*** MATERIAL FOR THIS TASK ***

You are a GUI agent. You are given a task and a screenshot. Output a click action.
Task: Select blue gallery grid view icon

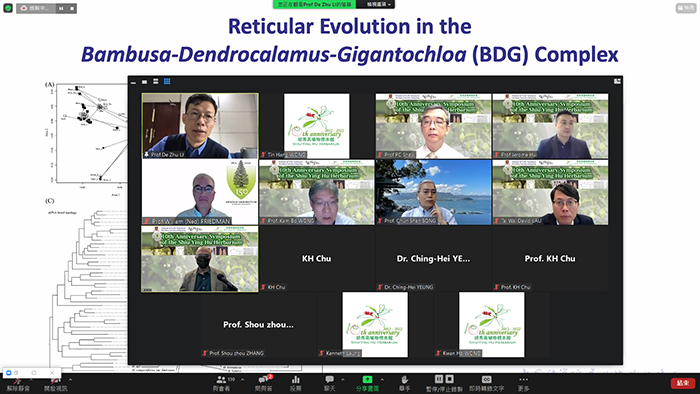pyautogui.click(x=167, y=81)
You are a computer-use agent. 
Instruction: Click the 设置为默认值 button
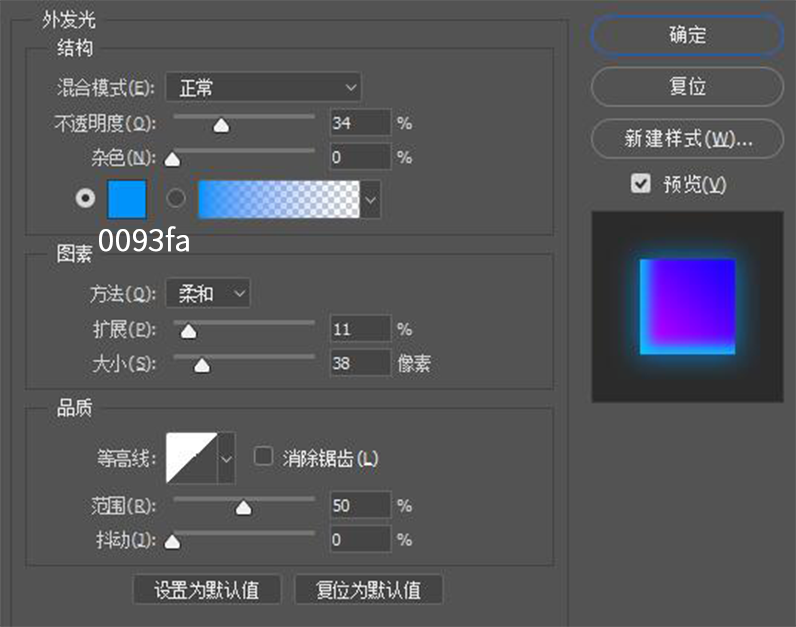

*** End of MATERIAL FOR THIS TASK ***
*** MATERIAL FOR THIS TASK ***

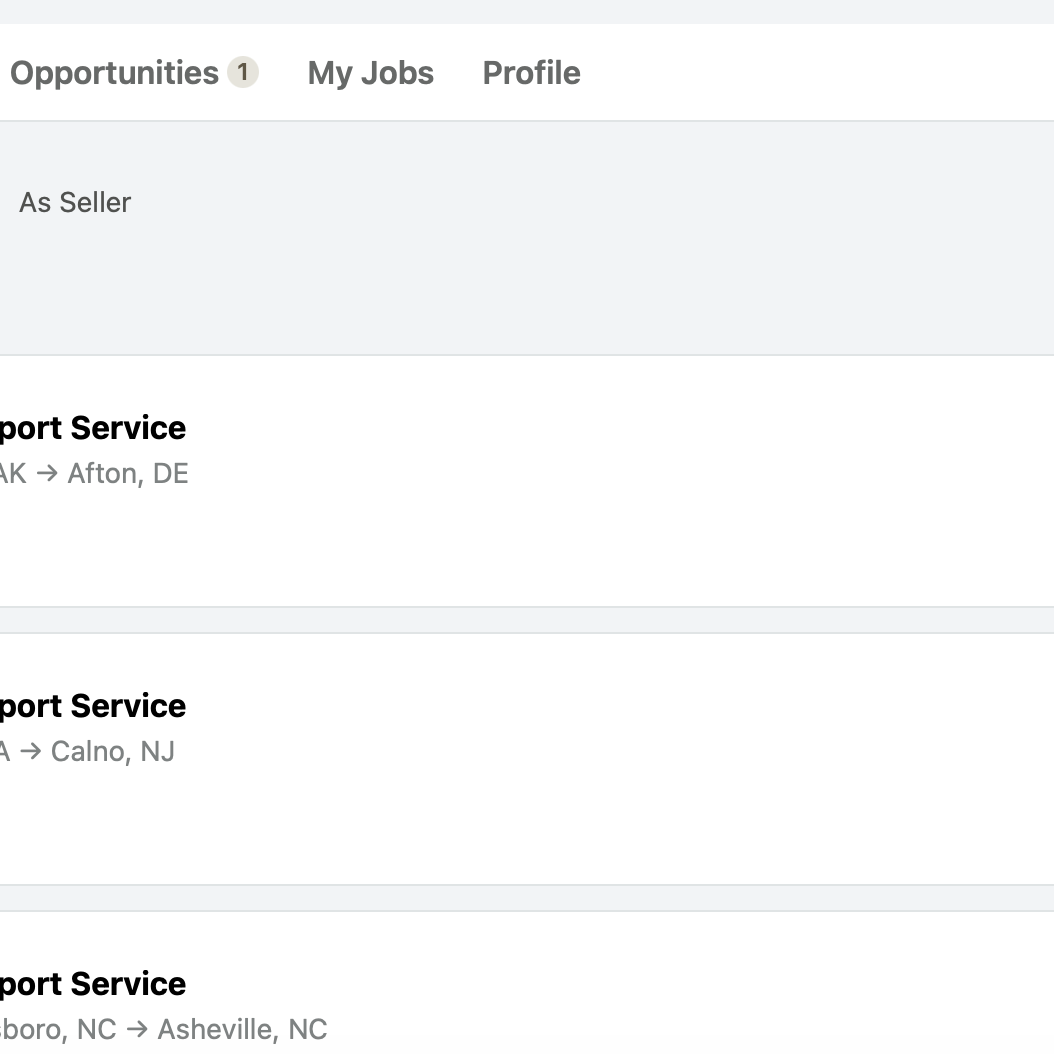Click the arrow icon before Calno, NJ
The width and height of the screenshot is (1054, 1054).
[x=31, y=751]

*** End of MATERIAL FOR THIS TASK ***
*** MATERIAL FOR THIS TASK ***

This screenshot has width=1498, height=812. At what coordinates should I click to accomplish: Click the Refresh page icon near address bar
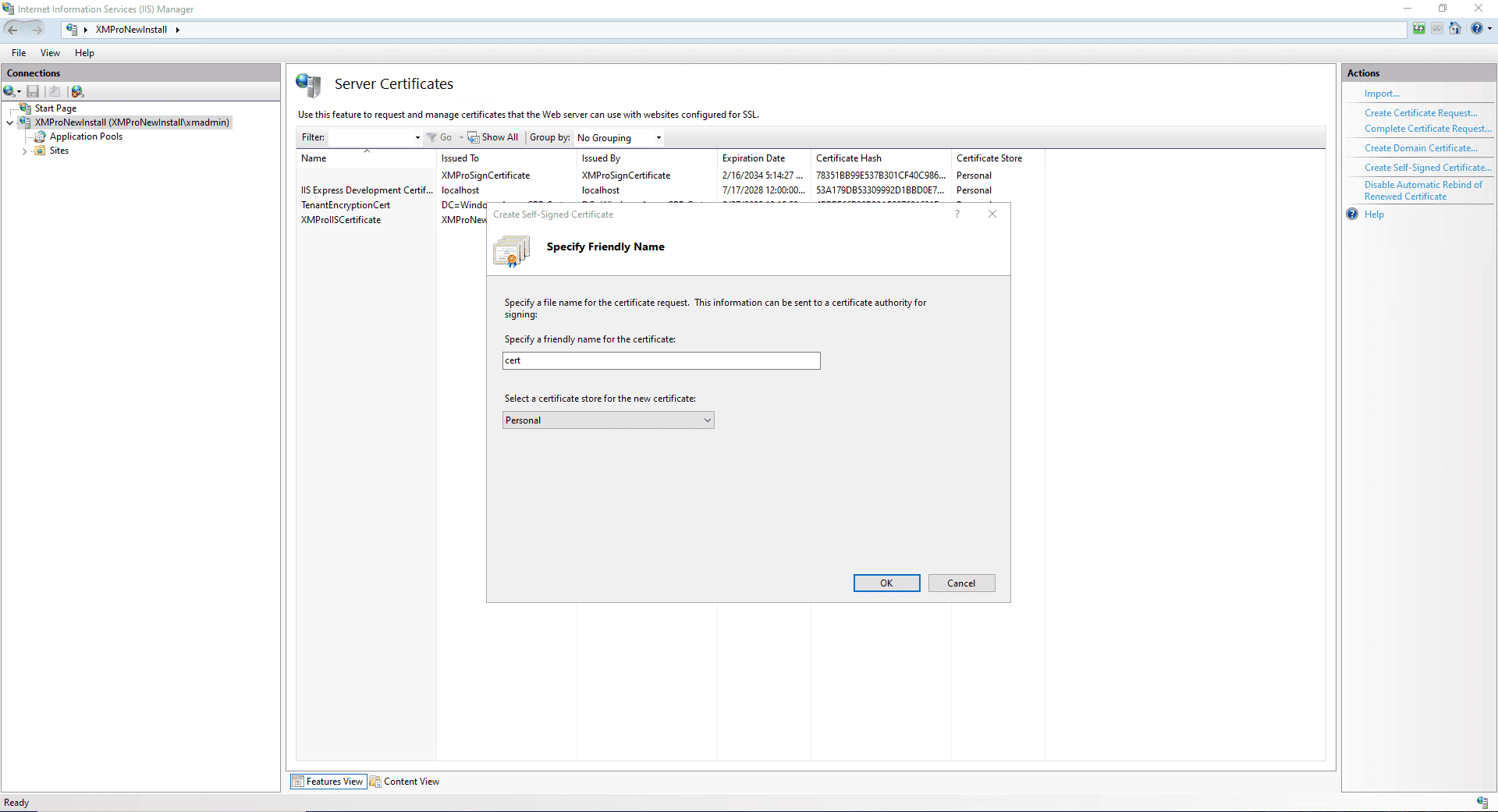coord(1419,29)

*** End of MATERIAL FOR THIS TASK ***

# WORK ORDER:
Using only the entries above, output the line with "You are a computer-use agent.", the line with "Instruction: Click the 设置为默认值 button", and all lines between them, exactly as they stand.

# TASK ANSWER:
You are a computer-use agent. 
Instruction: Click the 设置为默认值 button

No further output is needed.